Exercise aim: Give back only the lines in the records below from the one with "1340x650 pixels. How" to the one with "Task: Click the star", both inclusive, word for word.

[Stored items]
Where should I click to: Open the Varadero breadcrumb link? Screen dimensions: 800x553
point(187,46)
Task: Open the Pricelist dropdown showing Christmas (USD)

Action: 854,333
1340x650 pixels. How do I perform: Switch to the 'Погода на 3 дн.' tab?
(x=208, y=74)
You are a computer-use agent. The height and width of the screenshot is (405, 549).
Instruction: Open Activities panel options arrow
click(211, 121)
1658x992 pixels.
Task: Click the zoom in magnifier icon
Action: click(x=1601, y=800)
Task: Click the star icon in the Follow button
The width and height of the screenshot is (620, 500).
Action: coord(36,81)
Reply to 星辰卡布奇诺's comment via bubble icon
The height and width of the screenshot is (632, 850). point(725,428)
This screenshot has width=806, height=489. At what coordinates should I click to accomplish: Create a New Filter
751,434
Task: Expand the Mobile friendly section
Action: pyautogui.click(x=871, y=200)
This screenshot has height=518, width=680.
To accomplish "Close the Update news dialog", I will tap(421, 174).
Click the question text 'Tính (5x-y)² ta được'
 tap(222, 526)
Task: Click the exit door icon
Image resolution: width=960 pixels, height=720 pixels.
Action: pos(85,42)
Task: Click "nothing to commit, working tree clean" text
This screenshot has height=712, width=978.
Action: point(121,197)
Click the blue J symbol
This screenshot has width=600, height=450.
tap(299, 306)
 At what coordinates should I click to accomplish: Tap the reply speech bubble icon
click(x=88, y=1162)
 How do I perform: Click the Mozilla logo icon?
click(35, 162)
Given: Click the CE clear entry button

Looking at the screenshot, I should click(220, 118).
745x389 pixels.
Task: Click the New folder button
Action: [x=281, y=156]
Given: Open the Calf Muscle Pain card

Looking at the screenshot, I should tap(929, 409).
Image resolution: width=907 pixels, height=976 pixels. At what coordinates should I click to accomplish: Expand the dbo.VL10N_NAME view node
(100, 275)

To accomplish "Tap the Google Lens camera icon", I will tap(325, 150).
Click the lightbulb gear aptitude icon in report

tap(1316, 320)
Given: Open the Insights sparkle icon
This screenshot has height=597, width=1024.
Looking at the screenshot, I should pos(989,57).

Your response:
1340x650 pixels. How do I perform: Switch to the 'Погода на 3 дн.' tab?
(x=208, y=74)
You are a computer-use agent. The height and width of the screenshot is (405, 549).
Instruction: Open Activities panel options arrow
click(211, 121)
1658x992 pixels.
Task: Click the zoom in magnifier icon
Action: click(x=1601, y=800)
Task: Click the star icon in the Follow button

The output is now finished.